**Directions for this task:** Rewrite the records from the first line up to and including the line with "click(x=748, y=104)", substituting "Task" for "Instruction" and changing nothing else.

------ Input rows ------

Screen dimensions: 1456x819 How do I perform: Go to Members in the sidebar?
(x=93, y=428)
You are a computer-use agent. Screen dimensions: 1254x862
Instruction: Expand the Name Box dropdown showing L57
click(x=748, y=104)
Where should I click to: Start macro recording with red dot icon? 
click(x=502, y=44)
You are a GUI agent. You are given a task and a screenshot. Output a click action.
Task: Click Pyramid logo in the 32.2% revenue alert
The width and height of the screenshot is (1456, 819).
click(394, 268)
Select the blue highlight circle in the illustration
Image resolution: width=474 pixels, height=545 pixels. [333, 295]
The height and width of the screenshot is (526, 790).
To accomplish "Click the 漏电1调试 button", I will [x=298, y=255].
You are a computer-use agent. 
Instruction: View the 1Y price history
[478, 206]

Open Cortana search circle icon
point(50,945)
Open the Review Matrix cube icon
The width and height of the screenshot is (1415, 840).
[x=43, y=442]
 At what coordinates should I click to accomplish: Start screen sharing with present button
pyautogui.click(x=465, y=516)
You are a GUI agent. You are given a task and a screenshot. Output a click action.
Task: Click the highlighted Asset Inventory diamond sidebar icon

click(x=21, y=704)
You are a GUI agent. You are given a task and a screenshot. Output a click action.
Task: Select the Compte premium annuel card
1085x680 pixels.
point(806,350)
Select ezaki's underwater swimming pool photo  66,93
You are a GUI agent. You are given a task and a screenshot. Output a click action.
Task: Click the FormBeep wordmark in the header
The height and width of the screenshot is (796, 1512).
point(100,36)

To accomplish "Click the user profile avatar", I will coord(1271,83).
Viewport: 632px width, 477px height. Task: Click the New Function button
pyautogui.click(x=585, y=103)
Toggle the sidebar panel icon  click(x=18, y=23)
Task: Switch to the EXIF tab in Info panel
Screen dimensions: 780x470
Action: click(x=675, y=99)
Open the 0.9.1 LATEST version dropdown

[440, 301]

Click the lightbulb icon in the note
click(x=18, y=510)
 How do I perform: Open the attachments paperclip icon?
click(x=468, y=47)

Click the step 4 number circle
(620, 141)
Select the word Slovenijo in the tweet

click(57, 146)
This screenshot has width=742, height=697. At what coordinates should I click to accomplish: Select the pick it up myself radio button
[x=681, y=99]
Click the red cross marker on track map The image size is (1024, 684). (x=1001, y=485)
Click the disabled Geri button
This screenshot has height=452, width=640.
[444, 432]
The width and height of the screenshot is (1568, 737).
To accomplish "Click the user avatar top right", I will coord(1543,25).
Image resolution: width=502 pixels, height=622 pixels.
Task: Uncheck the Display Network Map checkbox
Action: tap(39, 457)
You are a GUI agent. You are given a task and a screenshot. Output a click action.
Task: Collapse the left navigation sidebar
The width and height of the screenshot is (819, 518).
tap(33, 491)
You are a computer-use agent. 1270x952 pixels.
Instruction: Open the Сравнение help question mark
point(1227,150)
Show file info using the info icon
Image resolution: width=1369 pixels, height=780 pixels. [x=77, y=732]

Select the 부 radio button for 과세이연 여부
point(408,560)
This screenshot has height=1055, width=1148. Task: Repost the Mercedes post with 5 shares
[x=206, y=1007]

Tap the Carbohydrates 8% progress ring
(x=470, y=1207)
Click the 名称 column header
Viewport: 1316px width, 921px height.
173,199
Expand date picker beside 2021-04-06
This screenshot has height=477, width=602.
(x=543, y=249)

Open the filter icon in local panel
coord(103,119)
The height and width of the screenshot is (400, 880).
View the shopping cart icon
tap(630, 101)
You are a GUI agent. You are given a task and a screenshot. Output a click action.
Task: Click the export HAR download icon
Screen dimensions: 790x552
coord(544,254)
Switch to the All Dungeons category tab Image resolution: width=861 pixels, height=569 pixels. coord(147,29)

------

**Exercise result:**
Screen dimensions: 1456x819 How do I perform: Go to Members in the sidebar?
(x=93, y=428)
You are a computer-use agent. Screen dimensions: 1254x862
Task: Expand the Name Box dropdown showing L57
click(x=748, y=104)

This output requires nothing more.